By Siddhartha Mazumdar

Eleven students from Harvard and MIT seeking nomination for election to the Harvard Cooperative Society's board of directors as members of an informal slate sympathetic to the store's union organization effort will wrap up their signature drive today. Petitions for the students' nominations are due at the Coop this afternoon.

To gain access to the ballot for the 11 positions on the board of directors set aside for undergraduates and graduates from the two universities, each member of the group--which calls itself "the cooperative slate"--must submit a petition with at least 100 signatures from Coop members.

Guy D. Molyneux '81-3 said last night he has received more than 120 signatures. Although he added that he is unsure if each of the slate's members has obtained 100 signatures, he said he expects all will be able to submit petitions with the required number of signatures by today's deadline.

Karen Jacoby, secretary to James A. Argeros, general manager of the Coop, said yesterday she will collect the petitions and check for duplicate signatures, adding that there would be no bias against the members of the cooperative slate in the nomination procedure.

No Distinction

The Coop will mail ballots to all members next month and will count the returned votes by computer after the April 28 voting deadline. Candidates "are nominated by the student body, and the student body is the one that elects them. The computer doesn't know that they're on the slate," Jacoby said.

Meredith J. Kane, a student at the Law School, and a member of the slate, said last night that because she submitted her petition with more than 140 signatures yesterday, she expects no problems with her nomination.

Amy Banse, a Harvard undergraduate running on the slate, said Wednesday that she had collected nearly 120 signatures, and planned to submit her petition on time.

Other members of the slate seeking nomination were unavailable for comment yesterday.
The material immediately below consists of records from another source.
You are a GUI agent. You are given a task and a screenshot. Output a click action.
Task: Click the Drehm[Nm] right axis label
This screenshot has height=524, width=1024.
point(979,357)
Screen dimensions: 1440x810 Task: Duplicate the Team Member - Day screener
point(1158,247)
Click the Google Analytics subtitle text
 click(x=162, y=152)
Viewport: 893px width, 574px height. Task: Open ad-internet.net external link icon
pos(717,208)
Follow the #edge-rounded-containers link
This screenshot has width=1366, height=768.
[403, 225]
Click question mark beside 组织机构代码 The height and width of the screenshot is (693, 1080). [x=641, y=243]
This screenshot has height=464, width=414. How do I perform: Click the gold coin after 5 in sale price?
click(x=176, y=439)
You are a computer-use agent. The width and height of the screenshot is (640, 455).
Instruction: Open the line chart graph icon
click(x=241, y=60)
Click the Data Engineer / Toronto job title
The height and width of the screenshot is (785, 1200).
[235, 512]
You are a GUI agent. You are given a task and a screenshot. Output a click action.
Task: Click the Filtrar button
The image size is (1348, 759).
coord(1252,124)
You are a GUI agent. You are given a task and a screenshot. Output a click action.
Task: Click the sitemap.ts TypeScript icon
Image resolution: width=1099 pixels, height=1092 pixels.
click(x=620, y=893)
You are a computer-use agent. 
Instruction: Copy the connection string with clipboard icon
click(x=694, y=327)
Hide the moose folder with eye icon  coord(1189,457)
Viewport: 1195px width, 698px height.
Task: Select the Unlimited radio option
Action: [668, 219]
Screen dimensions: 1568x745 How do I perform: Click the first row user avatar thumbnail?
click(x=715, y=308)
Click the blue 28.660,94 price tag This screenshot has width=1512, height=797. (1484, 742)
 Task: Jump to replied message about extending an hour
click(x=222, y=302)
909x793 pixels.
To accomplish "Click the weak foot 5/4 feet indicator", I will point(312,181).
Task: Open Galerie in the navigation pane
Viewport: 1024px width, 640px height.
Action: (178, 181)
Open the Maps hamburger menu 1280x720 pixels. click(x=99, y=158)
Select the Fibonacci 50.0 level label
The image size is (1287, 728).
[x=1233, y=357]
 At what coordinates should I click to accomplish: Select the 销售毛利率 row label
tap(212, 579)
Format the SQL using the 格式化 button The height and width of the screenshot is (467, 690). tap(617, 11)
The election for the student directors comes more than a month after the March 26 union election, in which Coop employees will vote to determine whether to give the United Food and Commercial Workers the right to represent them in contract negotiation with the store's management.

Anti-Union Stance

Kane said her belief that the Coop had lost its original spirit as a cooperative as well as its concern for students was a chief factor in her decision to seek the nomination, adding that she would seek to change some of the Coop's present policies, especially its anti-union stance.

Base said that although the slate would tend to sympathize with union issues, if elected its representatives on the Coop's board of 23 directors would not be a rubber stamp for a union.